Son sourire lui fut retourné.
"C'est bon à entendre, bien que…"
Elle regarda Arthur, le taquinant.
"Je pense que cela me manquera d'entendre vos coté féminin."
Arthur commença à rougir, tandis que derrière lui, Merlin devait couvrir sa bouche pour ne pas laisser échapper ses rires. Il soupira.
"Bonne nuit, Guenièvre."
Il se tourna et s'éloigna tandis qu'elle gloussait et le regardait partir.
"Bonne nuit, Arthur, Merlin."
La porte se ferma, Merlin se dépêchant de rattraper le prince qui l'épaula au moment où il arriva à coté de lui.
"Je ne t'ai pas encore pardonné pour ceci. Je pense qu'une semaine de curer les écuries, devrait m'y aider cependant."
Merlin prit un air innocent murmurant calmement.
"Êtes vous sûr que vous voulez faire cela ?… Maintenant que je connais un contre-sort, je pourrais vous faire parler comme une fille chaque fois que je le désire."
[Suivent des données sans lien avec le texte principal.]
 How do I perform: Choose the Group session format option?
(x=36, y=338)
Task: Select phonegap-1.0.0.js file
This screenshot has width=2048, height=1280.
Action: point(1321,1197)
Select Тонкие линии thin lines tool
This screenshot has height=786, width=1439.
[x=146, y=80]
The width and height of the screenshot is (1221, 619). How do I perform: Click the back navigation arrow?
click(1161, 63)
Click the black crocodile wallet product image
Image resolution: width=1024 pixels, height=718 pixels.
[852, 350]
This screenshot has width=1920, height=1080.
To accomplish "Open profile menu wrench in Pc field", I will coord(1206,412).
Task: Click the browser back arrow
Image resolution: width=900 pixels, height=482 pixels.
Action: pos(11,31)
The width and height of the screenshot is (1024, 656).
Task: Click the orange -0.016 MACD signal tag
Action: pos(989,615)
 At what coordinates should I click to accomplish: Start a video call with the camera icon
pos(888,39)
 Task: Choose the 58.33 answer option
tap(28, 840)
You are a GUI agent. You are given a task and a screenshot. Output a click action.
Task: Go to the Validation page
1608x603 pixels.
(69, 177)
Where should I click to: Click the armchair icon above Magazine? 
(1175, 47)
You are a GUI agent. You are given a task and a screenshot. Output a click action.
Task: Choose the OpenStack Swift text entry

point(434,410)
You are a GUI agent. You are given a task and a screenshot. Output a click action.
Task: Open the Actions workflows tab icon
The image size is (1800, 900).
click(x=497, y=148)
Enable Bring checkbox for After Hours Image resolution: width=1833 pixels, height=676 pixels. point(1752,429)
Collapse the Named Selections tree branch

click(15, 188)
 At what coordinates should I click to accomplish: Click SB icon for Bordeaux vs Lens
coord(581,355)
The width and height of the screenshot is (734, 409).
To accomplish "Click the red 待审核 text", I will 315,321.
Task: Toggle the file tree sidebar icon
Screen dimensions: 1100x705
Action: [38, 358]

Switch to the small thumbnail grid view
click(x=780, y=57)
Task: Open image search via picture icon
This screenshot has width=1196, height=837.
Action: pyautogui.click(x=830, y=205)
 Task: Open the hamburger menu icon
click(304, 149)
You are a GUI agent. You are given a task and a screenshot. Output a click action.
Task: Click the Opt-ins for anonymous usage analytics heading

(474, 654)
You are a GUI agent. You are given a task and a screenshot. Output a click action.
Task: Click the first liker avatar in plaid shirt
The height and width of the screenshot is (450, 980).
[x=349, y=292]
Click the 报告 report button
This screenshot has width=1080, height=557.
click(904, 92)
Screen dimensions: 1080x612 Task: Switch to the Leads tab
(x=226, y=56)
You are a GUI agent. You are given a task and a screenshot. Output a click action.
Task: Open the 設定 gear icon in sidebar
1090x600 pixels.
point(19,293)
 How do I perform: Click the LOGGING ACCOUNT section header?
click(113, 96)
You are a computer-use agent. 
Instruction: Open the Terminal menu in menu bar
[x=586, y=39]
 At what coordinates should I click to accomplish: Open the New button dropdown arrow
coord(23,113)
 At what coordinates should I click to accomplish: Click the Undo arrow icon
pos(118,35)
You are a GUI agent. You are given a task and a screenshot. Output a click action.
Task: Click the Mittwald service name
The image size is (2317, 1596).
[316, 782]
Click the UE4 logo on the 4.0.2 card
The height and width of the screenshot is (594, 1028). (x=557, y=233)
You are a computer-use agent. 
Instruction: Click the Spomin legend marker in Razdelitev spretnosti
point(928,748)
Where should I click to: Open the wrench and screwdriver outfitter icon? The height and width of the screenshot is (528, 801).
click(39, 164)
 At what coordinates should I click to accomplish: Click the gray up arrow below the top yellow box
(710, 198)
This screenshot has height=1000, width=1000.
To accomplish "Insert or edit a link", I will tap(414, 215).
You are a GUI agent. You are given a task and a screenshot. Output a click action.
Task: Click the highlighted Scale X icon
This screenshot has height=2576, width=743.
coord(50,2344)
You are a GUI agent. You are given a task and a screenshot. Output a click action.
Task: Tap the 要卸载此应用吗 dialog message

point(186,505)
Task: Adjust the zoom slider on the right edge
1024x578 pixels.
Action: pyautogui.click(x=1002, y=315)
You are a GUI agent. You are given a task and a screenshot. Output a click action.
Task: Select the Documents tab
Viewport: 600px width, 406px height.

Arthur s'arrêta dans son élan tandis que Merlin confinait de descendre la rue, avant de le rejoindre à force de grandes enjambées.
"Tu n'oserais pas"
Merlin gloussa.
"Je ne sais, peut-être si vous changez d'opinion."
Il y eut un silence, brisé uniquement par le son de leur pas, jusqu'à ce que le prince ne murmure.
"Bien, tu ne devras pas curer les écuries pour ceci."
"Je savais que vous le verriez à ma manière."